(RxWiki News) Proper care of your teeth and gums promotes dental health and lowers your risk for dental issues like tooth decay, gum disease and tooth loss, among others.
Here's what you need to know about keeping tartar and plaque at bay and lowering your chance for inflammation of the gums.
What Is Gum Disease?
Gum disease is caused by bacteria found in tartar and plaque. When plaque does not get removed, it turns into tartar, which invites bacteria in. This then leads to inflammation of the gums, which is known as gingivitis.
Gum disease is broken into three levels: gingivitis, mild to moderate periodontitis and advanced periodontitis.
Gingivitis is the first stage. If it is caught early, it can be reversed with proper tooth brushing and flossing.
The next stages are mild to moderate periodontitis and advanced periodontitis, which are marked by increased inflammation and bleeding around the teeth. If not treated, there is a chance for bone loss and loosening of teeth (which ultimately have to be removed).
What Can I Do to Keep My Teeth Healthy?
1) Get a dental exam at least once a year.

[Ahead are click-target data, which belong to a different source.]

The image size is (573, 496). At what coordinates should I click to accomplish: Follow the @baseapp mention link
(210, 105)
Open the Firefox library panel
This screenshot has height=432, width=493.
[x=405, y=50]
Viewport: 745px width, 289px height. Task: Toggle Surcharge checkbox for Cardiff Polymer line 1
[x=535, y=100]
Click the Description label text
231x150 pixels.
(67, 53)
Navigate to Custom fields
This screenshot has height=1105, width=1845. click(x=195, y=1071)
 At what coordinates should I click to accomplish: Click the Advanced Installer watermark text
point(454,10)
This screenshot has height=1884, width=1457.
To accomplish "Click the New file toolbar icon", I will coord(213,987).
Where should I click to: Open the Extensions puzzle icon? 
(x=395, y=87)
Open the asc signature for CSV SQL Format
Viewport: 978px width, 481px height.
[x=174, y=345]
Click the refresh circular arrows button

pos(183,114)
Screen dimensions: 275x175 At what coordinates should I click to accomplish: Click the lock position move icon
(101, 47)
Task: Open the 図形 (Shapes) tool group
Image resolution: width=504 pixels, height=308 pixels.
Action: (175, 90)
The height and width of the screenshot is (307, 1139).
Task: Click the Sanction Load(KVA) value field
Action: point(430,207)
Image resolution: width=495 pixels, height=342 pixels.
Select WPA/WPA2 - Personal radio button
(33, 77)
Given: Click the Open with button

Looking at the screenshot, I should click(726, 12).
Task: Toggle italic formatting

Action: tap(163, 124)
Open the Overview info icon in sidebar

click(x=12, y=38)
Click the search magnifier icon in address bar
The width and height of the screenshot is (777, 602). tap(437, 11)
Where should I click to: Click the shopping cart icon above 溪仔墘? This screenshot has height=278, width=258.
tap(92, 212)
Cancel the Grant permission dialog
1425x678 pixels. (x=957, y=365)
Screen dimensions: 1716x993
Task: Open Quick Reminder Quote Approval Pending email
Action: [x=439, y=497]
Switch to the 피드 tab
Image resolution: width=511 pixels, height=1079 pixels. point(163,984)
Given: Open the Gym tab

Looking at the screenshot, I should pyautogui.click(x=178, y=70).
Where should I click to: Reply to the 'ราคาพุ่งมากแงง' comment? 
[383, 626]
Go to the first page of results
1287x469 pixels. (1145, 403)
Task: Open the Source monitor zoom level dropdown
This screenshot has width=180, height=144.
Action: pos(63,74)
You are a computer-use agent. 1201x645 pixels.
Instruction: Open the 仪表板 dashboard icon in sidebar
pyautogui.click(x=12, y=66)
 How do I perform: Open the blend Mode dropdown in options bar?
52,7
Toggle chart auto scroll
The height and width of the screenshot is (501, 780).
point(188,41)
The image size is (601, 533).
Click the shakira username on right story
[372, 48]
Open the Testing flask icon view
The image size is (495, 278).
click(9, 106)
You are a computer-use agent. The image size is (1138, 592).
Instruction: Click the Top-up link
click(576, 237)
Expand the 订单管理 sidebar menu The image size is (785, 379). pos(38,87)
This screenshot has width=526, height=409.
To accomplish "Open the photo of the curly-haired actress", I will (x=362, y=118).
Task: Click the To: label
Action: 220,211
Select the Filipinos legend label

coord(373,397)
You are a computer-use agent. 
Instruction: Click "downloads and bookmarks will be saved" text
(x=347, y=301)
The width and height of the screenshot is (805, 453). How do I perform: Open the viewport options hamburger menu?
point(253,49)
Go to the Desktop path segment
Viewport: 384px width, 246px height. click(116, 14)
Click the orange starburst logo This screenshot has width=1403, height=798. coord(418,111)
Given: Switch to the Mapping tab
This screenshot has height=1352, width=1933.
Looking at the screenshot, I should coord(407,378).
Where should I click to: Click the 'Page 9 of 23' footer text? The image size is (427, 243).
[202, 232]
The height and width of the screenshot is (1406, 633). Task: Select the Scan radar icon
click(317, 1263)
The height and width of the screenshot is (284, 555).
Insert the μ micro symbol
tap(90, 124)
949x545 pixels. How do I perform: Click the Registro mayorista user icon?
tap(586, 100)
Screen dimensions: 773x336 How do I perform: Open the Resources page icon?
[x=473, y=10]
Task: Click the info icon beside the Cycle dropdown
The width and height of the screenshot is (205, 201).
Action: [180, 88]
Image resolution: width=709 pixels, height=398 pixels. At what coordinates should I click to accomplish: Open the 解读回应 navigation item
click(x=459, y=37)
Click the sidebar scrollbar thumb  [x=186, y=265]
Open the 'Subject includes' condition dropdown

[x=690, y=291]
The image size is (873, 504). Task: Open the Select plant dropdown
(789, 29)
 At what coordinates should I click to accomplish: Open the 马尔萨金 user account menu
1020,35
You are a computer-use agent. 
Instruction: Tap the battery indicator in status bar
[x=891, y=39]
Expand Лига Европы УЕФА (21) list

You may need to visit your dentist more often if your dentist says so.
Your dentist will check for problems and treat any issues you may have. This is the time to ask your dentist or dental hygienist how to check for signs of gum disease at home.
Make sure to tell your dentist about all of the medications you take. Some medications can affect your teeth.
2) Create a health plan with your dentist — and ask questions. This is the time to ask your dentist or dental hygienist:
- About the best way to properly take care of your teeth at home. This includes how to properly brush and floss and how often to rinse your mouth with mouthwash.
- How often you need to see the dentist, as well as how often you should get a cleaning.
- What to do if you start to have any dental problems.
Keep your other doctors informed about your dental care. Ask your dentist to send your exam results to your other doctors after every visit.
3) Take care of your teeth. Make sure you brush, floss, rinse and eat right. And stop smoking. Unless your dentist says otherwise, follow these recommendations from dental health experts:
- Brush twice a day with a soft-bristled toothbrush. Do not forget to replace your toothbrush every three to four months. Consider changing it sooner if you notice that the bristles have become frayed or if you have been sick.
- Floss at least once a day.
- Rinse with mouthwash.
- Eat right. Limit foods high in sugar.
- Stop smoking. Smoking can increase your risk for gum disease.
What Else Should I Know?
Dry mouth is not only uncomfortable but can lead to tooth decay and other issues. Many medications can cause dry mouth.
If you have dry mouth, tell your dentist about all of the medications you take. This way, she can determine whether any of your medications are the cause and can take the necessary course of action. If you have dry mouth, try sipping water or sugarless drinks, do not smoke, avoid alcohol and caffeine, and try sugarless hard candy or sugarless gum.
If you have any questions about caring for your teeth, ask your dentist. In addition, if you have any questions on what toothbrush, toothpaste, floss, mouthwash or other dental products to choose, ask your dentist or dental hygienist.